The campaign was launched to defend the service after US Republicans labeled it “evil” and “Orwellian” in a bid to discredit Barack Obama’s planned healthcare reforms, which could include a Federal government insurance scheme.
Tens of thousands of people have tweeted, including British Prime Minister, Gordon Brown. He said: “The NHS so often makes the difference between pain and comfort, despair and hope, life and death. Thanks for always being there.”
His wife, Sarah Brown quickly followed with: “#welovetheNHS – more than words can say.”
The campaign was partly sparked by criticisms from Tory MP, Daniel Hannan, who told a US chat show that he “wouldn’t wish the NHS on anybody.”

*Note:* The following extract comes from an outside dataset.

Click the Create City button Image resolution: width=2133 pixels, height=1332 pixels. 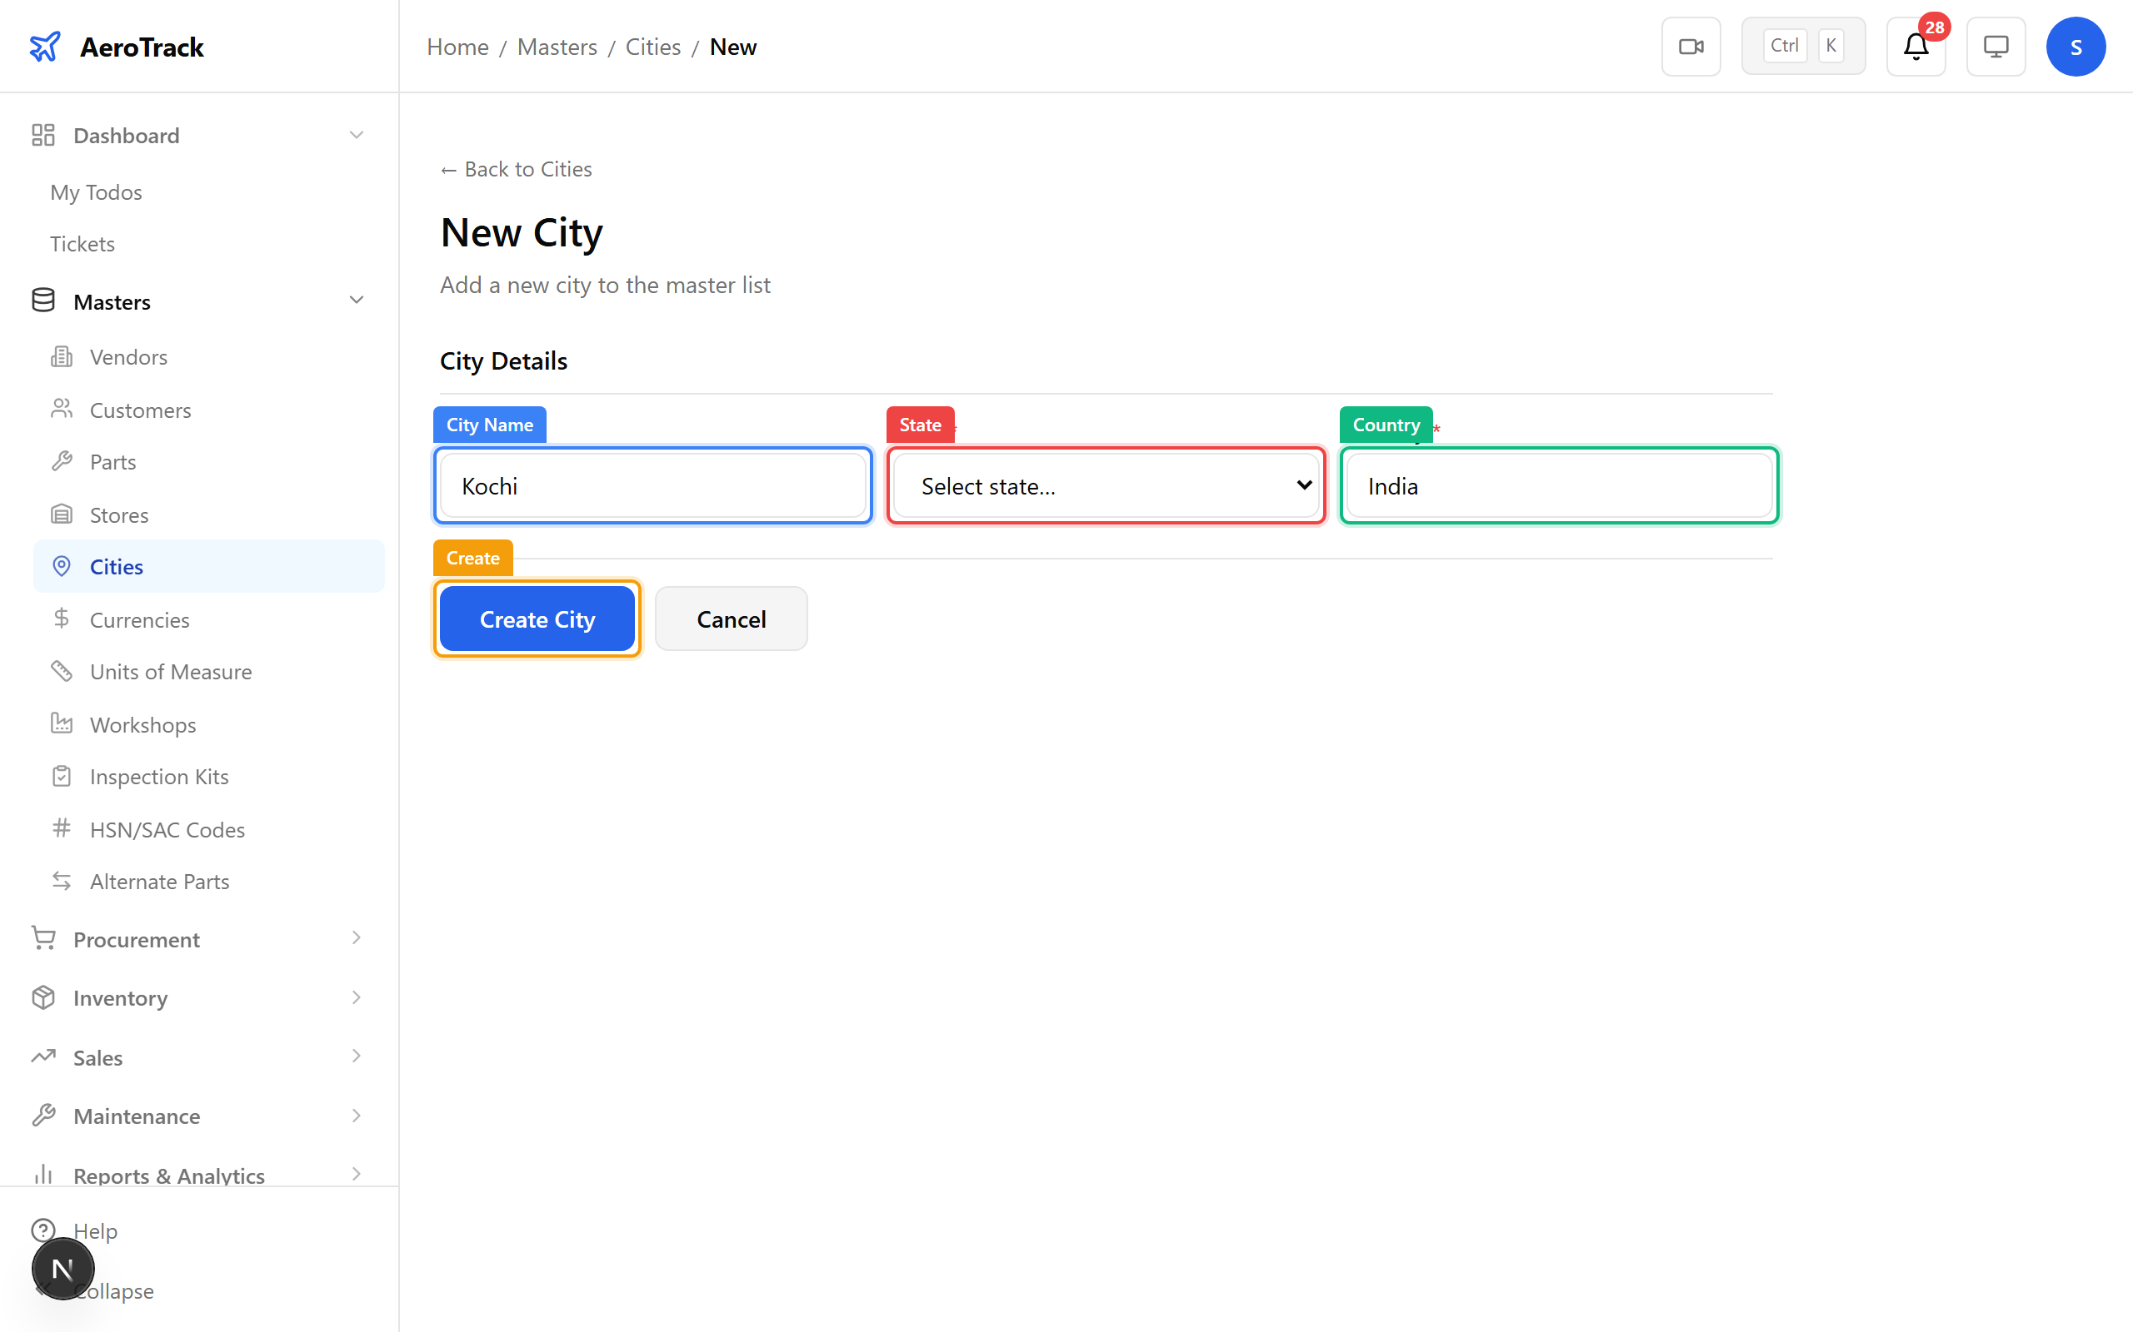pos(537,618)
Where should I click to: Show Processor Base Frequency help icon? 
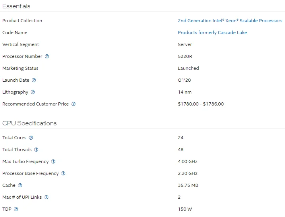pyautogui.click(x=63, y=173)
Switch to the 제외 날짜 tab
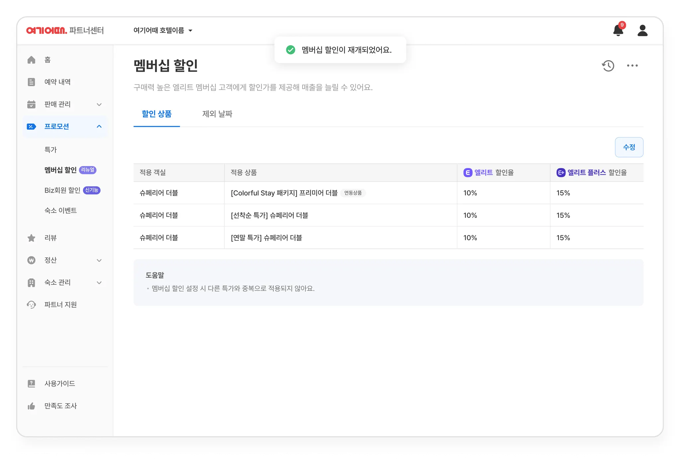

In response to Hannan’s comments, shadow health secretary Andrew Lansley tweeted: “There are millions of people who are grateful for the care they have received from the NHS. It does them and the NHS a disservice for Daniel Hannan to give Americans such a negative and partial view.”
Although opposition leader David Cameron is not signed up to the Twitter website – and has expressed his disdain for the micro-blogging service – he said that his party was 100% behind the campaign.
In an email sent to supporters he said: “Millions of people are grateful for the care they have received from the NHS – including my own family.”
On Wednesday, the campaign crashed the Twitter website after thousands of people tried to add their comments.
When E-Health Insider visited the Hashtag #welovetheNHS on Friday morning to read the comments, more than 600 were added in ten minutes.
Among the Tweet found included the post: “Seriously, I can’t list all the NHS has done my family in 140 characters, but it’s astonishing” and “It is our crowning glory, something we are united in supporting. Without it, many of us would be dead. Long live it and us!"